Stephen Amritraj
- Country (sports): India
- Residence: Calabasas, California
- Born: March 28, 1984 (age 42) Los Angeles, California, U.S.
- Plays: Right-handed (two-handed backhand)
- Prize money: $39,589

Singles
- Career record: 0–0
- Career titles: 0
- Highest ranking: No. 973 (11 June 2007)

Doubles
- Career record: 4–11
- Career titles: 0
- Highest ranking: No. 192 (10 November 2008)

= Stephen Amritraj =

Indian-American tennis player (born 1984)

Stephen Amritraj (born March 28, 1984) is an Indian-American former professional tennis player, who represented India in international tournaments. He is the nephew of Vijay Amritraj, and son of Anand Amritraj.
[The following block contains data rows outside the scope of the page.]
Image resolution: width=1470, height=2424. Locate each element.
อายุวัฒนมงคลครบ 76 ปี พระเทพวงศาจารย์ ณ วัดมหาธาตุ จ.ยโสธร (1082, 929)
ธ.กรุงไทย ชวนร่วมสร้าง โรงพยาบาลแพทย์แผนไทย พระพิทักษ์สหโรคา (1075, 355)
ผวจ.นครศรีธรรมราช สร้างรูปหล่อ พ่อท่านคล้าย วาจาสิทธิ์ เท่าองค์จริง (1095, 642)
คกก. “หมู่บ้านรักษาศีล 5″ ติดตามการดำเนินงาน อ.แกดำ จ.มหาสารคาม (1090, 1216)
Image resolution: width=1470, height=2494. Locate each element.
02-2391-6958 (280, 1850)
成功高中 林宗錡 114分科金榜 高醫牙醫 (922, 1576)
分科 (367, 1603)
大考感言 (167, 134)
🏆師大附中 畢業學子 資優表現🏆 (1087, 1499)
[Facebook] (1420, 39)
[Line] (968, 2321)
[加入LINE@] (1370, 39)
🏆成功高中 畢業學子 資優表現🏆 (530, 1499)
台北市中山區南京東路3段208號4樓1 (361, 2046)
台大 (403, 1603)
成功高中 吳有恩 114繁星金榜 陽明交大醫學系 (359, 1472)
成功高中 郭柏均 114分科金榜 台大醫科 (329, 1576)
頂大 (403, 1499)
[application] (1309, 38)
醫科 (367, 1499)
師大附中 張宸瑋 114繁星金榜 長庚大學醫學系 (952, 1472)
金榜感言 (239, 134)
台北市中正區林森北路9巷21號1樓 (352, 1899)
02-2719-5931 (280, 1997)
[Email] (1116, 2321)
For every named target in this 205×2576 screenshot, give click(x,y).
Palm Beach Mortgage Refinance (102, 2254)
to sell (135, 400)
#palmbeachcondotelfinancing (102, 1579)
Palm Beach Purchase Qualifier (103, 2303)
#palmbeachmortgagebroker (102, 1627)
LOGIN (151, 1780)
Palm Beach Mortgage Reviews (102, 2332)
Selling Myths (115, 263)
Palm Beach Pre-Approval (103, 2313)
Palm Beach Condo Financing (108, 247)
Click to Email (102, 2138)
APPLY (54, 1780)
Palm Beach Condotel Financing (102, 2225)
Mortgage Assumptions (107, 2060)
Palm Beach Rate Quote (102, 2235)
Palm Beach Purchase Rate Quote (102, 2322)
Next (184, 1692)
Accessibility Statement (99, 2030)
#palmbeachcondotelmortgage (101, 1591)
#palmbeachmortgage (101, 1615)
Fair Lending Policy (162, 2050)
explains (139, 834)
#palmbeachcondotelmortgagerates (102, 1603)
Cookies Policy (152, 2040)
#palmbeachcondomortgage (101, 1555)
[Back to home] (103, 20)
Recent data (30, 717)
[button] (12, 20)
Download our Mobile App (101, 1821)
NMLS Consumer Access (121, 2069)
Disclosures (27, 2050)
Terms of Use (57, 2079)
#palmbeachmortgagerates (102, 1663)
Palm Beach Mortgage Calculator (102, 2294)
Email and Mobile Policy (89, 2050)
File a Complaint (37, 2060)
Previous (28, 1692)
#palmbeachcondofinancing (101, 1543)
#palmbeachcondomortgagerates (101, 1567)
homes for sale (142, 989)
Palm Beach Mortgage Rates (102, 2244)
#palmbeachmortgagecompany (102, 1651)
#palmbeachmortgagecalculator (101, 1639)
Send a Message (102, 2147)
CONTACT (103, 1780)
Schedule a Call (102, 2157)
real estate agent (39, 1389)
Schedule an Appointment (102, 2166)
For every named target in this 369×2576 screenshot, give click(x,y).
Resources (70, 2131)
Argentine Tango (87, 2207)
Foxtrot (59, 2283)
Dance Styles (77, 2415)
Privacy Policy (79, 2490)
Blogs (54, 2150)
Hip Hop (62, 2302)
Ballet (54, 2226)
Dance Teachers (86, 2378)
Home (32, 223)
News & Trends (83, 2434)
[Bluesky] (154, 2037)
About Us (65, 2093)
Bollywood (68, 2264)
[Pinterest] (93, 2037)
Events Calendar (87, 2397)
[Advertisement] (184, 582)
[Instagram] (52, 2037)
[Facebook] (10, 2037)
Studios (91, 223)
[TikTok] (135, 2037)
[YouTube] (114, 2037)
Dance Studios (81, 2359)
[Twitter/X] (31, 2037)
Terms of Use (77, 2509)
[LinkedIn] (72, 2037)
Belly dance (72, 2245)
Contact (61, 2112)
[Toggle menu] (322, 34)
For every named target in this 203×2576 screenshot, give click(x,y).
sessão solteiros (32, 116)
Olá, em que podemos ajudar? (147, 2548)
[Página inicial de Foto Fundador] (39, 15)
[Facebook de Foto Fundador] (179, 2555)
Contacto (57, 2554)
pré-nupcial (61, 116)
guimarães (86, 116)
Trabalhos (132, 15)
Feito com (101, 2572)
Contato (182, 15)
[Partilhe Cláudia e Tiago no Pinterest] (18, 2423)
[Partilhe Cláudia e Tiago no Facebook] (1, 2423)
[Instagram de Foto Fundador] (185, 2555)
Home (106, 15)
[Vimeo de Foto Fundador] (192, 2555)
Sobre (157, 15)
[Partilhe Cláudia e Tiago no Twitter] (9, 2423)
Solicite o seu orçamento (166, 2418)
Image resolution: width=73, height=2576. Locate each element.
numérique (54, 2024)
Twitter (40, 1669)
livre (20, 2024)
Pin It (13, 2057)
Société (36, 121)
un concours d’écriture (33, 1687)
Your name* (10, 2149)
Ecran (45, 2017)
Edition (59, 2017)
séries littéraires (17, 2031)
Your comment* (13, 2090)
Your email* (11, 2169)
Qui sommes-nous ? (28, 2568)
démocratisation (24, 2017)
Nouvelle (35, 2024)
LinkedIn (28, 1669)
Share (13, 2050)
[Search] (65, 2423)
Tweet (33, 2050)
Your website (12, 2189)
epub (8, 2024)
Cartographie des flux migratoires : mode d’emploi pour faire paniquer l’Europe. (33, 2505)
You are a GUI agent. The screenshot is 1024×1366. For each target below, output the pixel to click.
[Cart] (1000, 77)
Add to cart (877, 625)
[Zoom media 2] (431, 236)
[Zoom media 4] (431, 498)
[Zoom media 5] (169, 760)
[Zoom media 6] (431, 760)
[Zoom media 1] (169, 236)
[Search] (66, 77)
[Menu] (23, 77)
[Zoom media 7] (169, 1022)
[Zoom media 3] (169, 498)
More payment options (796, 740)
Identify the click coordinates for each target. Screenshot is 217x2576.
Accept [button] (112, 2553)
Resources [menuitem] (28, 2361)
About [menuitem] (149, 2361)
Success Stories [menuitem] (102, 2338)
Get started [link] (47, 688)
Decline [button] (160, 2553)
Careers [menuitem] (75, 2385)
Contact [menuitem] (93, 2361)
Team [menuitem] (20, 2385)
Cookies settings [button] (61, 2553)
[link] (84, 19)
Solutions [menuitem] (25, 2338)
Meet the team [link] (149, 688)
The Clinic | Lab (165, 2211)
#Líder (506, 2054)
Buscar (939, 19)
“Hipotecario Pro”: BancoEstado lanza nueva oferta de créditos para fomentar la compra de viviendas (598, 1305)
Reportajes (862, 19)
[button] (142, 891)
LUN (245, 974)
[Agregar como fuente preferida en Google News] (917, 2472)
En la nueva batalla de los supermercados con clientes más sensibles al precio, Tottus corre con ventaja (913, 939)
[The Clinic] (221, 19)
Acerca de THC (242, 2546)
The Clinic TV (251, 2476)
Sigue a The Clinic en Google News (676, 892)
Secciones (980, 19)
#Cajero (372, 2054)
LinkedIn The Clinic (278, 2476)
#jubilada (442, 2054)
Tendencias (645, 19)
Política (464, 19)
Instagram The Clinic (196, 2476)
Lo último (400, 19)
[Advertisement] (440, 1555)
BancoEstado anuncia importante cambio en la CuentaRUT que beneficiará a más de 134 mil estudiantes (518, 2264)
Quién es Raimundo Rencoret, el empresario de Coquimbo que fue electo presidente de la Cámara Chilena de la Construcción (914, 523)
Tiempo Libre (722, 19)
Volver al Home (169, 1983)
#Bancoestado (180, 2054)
Amritraj is the son of former world tour player Anand Amritraj and paternal cousin of fellow former pro Prakash Amritraj, who also represented India. He played high school tennis at Crespi Carmelite High School in Encino, California, and NCAA college tennis for Duke University.

Amritraj's career-high singles ranking is world No. 973, which he reached in June 2007.

Amritraj is married to American professional tennis player Alison Riske. In 2024, he purchased intellectual property to the World TeamTennis league and in 2026 announced an upcoming relaunch of the league after the post-COVID pandemic hiatus.